Dataset entries

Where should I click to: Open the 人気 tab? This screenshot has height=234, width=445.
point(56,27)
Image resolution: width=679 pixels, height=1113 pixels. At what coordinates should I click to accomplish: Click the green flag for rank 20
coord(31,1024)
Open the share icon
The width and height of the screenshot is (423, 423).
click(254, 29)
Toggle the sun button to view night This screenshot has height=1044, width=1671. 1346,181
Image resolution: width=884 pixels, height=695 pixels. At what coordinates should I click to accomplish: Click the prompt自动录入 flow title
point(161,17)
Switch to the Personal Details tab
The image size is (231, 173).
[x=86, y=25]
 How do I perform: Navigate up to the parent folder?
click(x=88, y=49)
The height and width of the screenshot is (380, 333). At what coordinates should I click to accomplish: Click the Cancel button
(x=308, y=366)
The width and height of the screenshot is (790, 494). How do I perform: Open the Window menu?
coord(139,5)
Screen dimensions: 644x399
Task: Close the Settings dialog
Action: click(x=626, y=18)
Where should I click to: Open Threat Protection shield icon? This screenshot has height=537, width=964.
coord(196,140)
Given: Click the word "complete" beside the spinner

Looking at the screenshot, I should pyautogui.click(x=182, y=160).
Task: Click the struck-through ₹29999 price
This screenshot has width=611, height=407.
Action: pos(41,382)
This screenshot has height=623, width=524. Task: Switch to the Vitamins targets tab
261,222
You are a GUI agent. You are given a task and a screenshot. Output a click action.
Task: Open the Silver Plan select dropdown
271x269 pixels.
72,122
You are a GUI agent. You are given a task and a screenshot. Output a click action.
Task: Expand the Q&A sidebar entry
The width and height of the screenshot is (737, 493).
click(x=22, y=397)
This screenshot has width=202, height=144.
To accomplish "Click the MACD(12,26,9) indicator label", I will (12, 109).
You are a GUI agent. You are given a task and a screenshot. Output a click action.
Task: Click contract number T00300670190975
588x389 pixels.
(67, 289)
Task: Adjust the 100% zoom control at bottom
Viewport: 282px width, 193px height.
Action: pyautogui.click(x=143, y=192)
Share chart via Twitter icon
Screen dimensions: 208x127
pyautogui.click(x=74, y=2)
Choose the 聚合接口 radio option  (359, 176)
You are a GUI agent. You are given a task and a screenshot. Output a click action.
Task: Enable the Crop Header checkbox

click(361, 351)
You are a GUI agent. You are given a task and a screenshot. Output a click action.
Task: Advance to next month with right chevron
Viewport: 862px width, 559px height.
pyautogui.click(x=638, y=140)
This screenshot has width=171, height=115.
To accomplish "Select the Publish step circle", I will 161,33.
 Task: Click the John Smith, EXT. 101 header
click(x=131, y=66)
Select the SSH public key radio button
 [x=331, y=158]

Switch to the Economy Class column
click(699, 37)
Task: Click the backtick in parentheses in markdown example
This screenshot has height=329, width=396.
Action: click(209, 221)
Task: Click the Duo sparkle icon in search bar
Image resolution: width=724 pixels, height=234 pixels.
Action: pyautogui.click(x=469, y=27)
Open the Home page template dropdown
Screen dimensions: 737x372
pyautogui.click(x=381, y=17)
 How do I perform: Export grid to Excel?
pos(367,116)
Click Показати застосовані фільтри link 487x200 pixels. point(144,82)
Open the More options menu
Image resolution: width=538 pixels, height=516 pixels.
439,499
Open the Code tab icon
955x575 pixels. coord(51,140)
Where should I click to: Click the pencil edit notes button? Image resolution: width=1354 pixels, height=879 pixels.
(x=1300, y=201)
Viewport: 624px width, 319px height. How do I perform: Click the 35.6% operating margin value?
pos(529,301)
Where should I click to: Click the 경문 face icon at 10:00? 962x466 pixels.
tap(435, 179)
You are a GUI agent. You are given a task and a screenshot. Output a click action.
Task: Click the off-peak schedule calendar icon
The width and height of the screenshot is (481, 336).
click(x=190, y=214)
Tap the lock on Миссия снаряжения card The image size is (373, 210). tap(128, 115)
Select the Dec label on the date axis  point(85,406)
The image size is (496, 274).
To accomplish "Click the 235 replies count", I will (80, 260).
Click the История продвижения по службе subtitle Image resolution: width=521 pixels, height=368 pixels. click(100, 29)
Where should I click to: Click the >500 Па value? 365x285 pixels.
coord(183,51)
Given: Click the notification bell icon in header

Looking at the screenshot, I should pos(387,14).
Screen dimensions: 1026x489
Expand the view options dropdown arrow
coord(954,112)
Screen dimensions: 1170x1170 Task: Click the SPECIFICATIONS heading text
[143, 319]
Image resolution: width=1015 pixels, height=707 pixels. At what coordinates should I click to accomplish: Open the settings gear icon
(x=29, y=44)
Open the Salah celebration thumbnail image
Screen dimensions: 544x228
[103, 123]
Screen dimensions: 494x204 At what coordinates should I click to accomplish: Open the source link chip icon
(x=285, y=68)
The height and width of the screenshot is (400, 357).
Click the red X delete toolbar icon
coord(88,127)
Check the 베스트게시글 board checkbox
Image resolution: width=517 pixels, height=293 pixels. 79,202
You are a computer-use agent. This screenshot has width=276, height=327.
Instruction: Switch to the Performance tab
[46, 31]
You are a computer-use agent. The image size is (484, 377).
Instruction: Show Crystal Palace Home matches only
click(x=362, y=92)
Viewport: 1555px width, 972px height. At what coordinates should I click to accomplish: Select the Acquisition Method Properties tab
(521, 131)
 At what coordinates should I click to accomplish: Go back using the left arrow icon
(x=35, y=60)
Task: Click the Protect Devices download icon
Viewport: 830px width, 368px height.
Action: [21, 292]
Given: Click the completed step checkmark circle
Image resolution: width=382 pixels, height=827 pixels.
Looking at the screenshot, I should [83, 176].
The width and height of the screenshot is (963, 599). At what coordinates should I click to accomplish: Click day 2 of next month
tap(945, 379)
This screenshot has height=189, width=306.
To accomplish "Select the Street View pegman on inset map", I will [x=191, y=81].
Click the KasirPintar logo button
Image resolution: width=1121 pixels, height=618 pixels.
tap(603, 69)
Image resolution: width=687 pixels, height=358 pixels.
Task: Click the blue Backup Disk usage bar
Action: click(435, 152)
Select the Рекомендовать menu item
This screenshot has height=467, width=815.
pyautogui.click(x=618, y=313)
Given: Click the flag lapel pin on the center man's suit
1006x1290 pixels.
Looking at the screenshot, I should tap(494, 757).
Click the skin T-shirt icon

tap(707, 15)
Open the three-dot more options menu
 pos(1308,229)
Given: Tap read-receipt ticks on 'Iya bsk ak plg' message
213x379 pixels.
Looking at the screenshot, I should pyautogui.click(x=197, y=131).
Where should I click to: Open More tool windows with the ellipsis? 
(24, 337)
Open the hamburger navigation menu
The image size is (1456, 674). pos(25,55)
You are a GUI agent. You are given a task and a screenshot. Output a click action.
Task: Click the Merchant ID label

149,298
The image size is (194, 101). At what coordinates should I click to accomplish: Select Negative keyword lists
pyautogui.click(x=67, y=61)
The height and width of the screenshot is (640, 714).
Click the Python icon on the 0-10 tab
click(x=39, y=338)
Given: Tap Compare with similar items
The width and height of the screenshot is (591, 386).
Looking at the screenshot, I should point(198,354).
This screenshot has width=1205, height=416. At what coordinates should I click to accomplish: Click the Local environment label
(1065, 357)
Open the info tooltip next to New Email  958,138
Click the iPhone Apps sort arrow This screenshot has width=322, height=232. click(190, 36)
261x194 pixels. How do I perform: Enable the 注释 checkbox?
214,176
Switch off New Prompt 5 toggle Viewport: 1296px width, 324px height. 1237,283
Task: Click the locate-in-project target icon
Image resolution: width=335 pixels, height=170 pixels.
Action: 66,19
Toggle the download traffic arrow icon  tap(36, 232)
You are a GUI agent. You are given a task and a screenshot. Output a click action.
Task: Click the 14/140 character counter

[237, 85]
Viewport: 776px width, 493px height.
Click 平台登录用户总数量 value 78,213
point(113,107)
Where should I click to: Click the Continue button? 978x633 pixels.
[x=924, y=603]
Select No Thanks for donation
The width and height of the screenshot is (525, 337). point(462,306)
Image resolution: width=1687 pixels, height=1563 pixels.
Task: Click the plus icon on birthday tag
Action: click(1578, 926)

What this task involves — Return only those lines of the records that contain the string "download".

Solution to this exercise —
Task: Click the Protect Devices download icon
Toggle the download traffic arrow icon  tap(36, 232)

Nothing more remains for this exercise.